▶ [INSTRUCTIONS FOR THE TASK]: Pick up the crossword review below right after its last sentence and keep writing it.

▶ [GIVEN PASSAGE]:

________________________

I rather like the fifth row of this puzzle, where 29a: CHAO, [Rosalind of “Star Trek: Deep Space Nine”] meets 31a: HSIA, [Early Chinese dynasty] meets 33a: TSARS, [Serbian Empire rulers]. The AO, HS, and TS combos aren’t native to English. (Although the southeast corner of the puzzle does have AOLERS and A-OK, and now I want to pronounce them as “owlers” and “owk”).

4.25 stars.

Marti DuGuay-Carpenter’s Los Angeles Times crossword

LA Times crossword solution, 12 30 11

The theme answers all flip the halves of various phrases or compound words, and are all clued with retail-department references:

  • 18a. [Daily take in the Lumber department?] = BOARD BREAD.
  • 23a. [Revenue in Lingerie?] = SLIP SALES.
  • 40a. [Outlay in Electronics?] = POWER PURCHASING.
  • 51a. [Merchandise capacity in Men’s Wear?] = SUIT SPACE.
  • 60a. [Display case in Wine & Spirits?] = STILL STAND. Can’t say I’ve ever seen a still at a liquor store.

________________________

▶ [DATA SECTION]:
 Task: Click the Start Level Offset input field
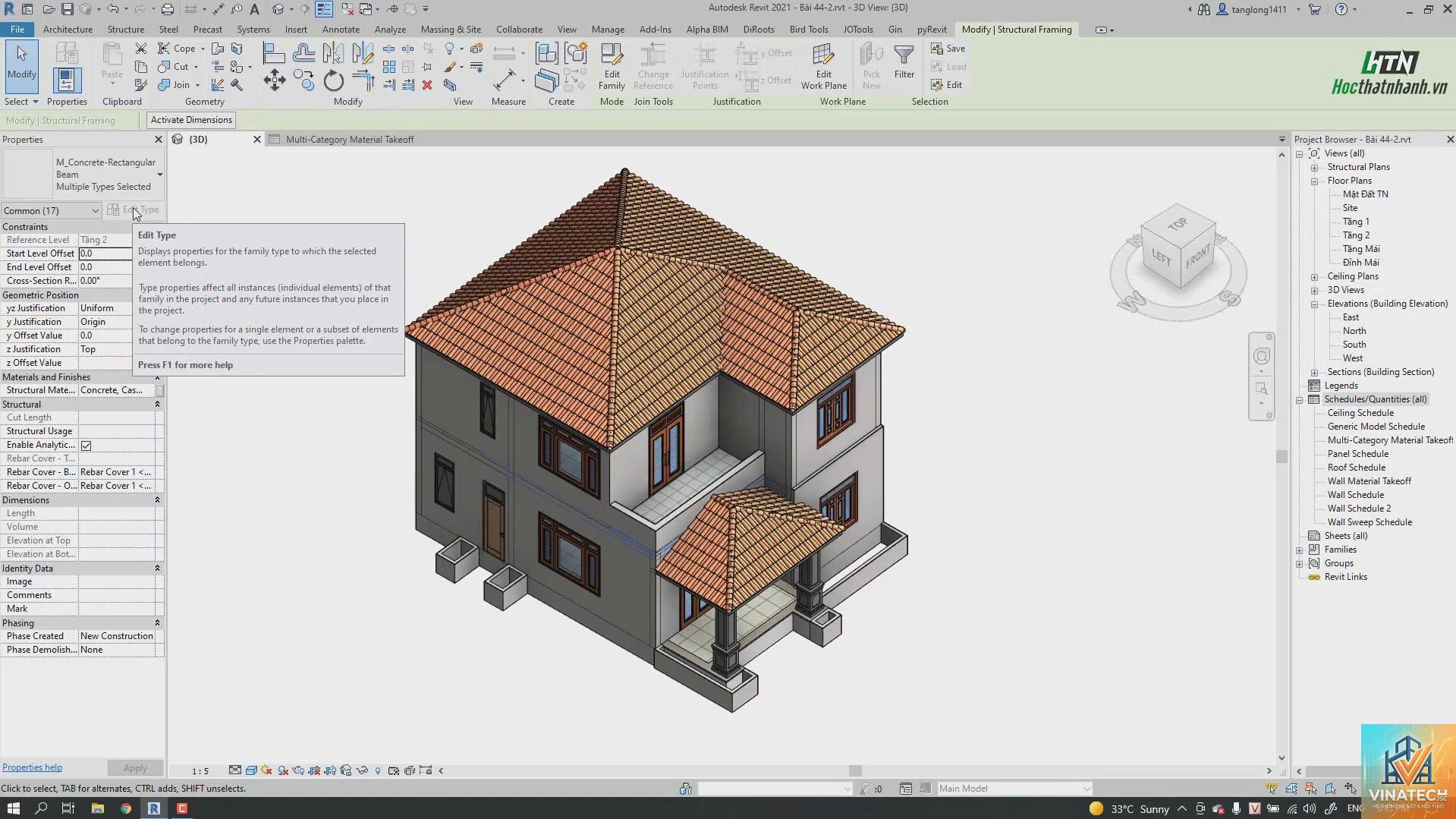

________________________

▶ [RESPONSE FOR THIS EXERCISE]:
Five more clues:

  • 29d. [Murmuring sound] is SOUGH, which can be pronounced with an “F” sound at the end or with a silent “GH.”
  • 49d. [Battle of Hastings fighters] include SAXONS. History quiz: Who were the Saxons fighting?
  • 17a. [Univ. seniors’ tests] clues the plural GRES, which looks odd in the grid.
  • 10d. [Words before a stunt] clues my favorite answer in this puzzle, “HERE GOES…”
  • 3d. [Controversial Gettysburg general] clues EWELL. History quiz: Why is he controversial?

Three stars. There wasn’t much that entertained me in this puzzle, but then I solved it right on the heels of the BEQ/Heaney puzzle and that duo does set the zippiness bar high.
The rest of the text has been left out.